By Murray Schneider
This Mother’s Day witnessed the groundbreaking of The Little Red Hen Community Garden on Police Academy property. Now, a little over three months later, a granite monument is mounted in front of it, witness that the Little Red Hen Community Garden not only could, but did.
On August 17th, Betty Louis surveyed the garden while afternoon fog blanketed Duncan and Amber Streets, a mist that once signaled skepticism that anything but winds could grow on Diamond Heights.
While she wove her way through the rectangular garden plots, two gardeners sat a picnic table, built by Richard Craib, president of Friends of Glen Canyon Park. Others rested on benches adjacent to the slope’s last plot, which served like a bulwark before the hill dropped off to Police Academy classrooms.

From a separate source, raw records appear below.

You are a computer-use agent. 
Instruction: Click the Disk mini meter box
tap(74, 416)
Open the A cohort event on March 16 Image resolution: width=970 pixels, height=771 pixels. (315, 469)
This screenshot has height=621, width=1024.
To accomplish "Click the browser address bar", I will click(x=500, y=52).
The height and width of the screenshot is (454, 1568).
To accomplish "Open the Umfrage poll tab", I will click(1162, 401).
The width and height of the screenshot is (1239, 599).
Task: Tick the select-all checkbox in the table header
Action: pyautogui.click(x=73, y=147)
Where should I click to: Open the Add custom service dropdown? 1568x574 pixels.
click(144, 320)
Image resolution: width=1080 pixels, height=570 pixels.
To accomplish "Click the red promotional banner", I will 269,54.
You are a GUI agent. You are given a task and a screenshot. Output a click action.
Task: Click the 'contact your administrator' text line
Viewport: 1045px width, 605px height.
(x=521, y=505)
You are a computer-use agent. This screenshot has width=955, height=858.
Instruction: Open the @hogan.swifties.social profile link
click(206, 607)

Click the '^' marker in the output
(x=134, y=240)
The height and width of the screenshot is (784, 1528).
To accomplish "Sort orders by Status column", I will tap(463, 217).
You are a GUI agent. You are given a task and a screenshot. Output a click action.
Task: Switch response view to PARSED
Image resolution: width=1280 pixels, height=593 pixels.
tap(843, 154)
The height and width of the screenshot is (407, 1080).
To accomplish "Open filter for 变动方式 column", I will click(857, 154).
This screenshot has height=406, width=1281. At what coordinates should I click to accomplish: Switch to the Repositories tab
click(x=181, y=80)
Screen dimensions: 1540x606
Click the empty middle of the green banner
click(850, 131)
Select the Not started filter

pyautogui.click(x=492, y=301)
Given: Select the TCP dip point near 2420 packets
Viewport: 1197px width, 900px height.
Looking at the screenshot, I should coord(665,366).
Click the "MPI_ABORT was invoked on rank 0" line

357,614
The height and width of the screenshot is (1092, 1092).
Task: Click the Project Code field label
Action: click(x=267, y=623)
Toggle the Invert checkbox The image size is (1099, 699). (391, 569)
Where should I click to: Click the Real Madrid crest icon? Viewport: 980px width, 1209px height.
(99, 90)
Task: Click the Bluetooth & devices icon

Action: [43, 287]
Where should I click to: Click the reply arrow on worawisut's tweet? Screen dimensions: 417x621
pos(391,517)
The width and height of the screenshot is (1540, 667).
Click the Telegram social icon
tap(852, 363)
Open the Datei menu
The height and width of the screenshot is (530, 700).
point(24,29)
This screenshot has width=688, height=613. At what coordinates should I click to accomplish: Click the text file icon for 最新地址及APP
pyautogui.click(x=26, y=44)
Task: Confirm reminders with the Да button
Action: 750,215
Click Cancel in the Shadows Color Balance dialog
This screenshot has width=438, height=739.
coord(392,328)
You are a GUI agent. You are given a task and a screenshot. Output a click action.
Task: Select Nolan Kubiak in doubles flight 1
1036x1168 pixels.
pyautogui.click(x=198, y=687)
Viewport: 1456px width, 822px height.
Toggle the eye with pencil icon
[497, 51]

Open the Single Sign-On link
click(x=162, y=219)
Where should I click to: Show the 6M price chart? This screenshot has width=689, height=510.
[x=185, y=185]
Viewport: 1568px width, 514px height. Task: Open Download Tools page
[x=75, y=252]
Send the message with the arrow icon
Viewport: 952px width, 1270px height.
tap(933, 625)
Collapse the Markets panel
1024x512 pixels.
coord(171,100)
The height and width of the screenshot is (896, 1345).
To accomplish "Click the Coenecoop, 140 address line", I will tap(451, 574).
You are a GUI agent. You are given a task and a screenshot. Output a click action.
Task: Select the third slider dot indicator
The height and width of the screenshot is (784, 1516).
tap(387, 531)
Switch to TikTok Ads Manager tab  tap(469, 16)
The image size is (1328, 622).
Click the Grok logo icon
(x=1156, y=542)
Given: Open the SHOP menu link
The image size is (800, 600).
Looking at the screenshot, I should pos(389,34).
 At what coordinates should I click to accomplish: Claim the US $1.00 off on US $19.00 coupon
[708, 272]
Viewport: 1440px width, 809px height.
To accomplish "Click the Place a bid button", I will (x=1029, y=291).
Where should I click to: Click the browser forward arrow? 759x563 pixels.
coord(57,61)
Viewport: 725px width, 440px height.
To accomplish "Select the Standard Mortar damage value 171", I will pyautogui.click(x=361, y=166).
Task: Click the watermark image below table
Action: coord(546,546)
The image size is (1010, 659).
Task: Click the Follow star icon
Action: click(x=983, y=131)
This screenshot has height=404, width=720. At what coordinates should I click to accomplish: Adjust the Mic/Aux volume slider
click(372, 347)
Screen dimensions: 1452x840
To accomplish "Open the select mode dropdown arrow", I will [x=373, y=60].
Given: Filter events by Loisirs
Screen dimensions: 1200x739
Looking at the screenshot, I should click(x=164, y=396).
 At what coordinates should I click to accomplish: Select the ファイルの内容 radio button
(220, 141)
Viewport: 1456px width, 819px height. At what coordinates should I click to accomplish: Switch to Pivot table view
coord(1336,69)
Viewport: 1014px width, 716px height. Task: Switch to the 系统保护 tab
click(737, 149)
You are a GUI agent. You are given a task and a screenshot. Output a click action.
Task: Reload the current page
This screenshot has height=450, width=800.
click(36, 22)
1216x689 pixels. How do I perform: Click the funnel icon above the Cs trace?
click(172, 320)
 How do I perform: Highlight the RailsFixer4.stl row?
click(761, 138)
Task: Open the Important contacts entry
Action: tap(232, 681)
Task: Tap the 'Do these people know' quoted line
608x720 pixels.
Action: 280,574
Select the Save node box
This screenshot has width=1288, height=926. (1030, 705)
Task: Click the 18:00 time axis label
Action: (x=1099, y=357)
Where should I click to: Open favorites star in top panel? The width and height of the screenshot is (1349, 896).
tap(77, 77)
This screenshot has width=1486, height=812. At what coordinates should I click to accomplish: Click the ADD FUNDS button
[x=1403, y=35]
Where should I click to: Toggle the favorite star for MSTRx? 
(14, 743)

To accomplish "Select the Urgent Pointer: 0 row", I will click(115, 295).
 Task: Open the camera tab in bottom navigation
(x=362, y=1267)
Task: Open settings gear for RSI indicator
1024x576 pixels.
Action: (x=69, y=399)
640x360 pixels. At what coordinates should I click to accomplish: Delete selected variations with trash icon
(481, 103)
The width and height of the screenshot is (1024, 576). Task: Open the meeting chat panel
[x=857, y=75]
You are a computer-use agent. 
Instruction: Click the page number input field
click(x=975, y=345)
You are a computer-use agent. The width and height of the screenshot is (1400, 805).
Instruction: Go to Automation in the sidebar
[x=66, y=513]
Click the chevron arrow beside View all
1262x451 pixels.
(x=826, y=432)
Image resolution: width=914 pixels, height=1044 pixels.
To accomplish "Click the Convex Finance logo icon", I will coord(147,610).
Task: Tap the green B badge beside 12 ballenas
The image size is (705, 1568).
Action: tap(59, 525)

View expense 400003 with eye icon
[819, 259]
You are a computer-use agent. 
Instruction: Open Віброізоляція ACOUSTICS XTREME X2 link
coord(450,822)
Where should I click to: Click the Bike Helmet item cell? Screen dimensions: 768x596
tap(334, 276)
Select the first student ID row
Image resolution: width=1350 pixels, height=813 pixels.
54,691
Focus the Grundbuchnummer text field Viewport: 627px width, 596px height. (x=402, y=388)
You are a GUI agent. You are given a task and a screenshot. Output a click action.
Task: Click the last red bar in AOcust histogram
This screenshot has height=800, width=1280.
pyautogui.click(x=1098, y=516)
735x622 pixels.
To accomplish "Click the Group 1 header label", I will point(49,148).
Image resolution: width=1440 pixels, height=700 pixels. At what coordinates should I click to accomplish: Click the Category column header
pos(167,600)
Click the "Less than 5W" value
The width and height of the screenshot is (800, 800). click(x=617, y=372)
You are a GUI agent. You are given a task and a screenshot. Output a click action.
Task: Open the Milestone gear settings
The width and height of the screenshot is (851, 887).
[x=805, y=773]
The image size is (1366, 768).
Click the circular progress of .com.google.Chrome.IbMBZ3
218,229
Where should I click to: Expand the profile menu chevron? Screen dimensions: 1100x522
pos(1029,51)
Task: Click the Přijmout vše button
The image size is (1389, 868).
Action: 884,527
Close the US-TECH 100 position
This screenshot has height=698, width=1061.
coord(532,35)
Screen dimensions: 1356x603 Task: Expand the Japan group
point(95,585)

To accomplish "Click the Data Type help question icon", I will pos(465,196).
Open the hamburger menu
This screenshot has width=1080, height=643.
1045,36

“I’ve got peas,” announced Betty Louis, who has lived on Amber Street for 40 years and owns one of the 39, 45-square foot plots that cost $85, each using only a marginal amount of water, and each serving as a communitarian gathering place for neighborhood residents.
Her peas won’t lack for community, either.
“It’s a farm,” smiled the Diamond Heights locovore, as she assessed the vegetable bounty, which includes kale, tomatoes, spinach, lettuce, beets, pumpkins, artichokes, carrots, onions, cucumbers, strawberries and string beans.
The Little Red Hen Community Garden could easily give the thriving Glen Park Sunday Farmer’s Market a run for its money.
Craib, who has lived on Turquoise Way for 47 years, crisscrossed the garden that he and SFPD police officer, William Murray envisioned and put in place on May 8th. He padded on shaved wooden bark that cushioned narrow walkways and that softened his footfalls. Attached to water spigots, rubber hoses circled every few yards. Water dribbled, trickling into small pools that were quickly absorbed into the earth. Intermingled fava beans threaded their way up geometric lattices.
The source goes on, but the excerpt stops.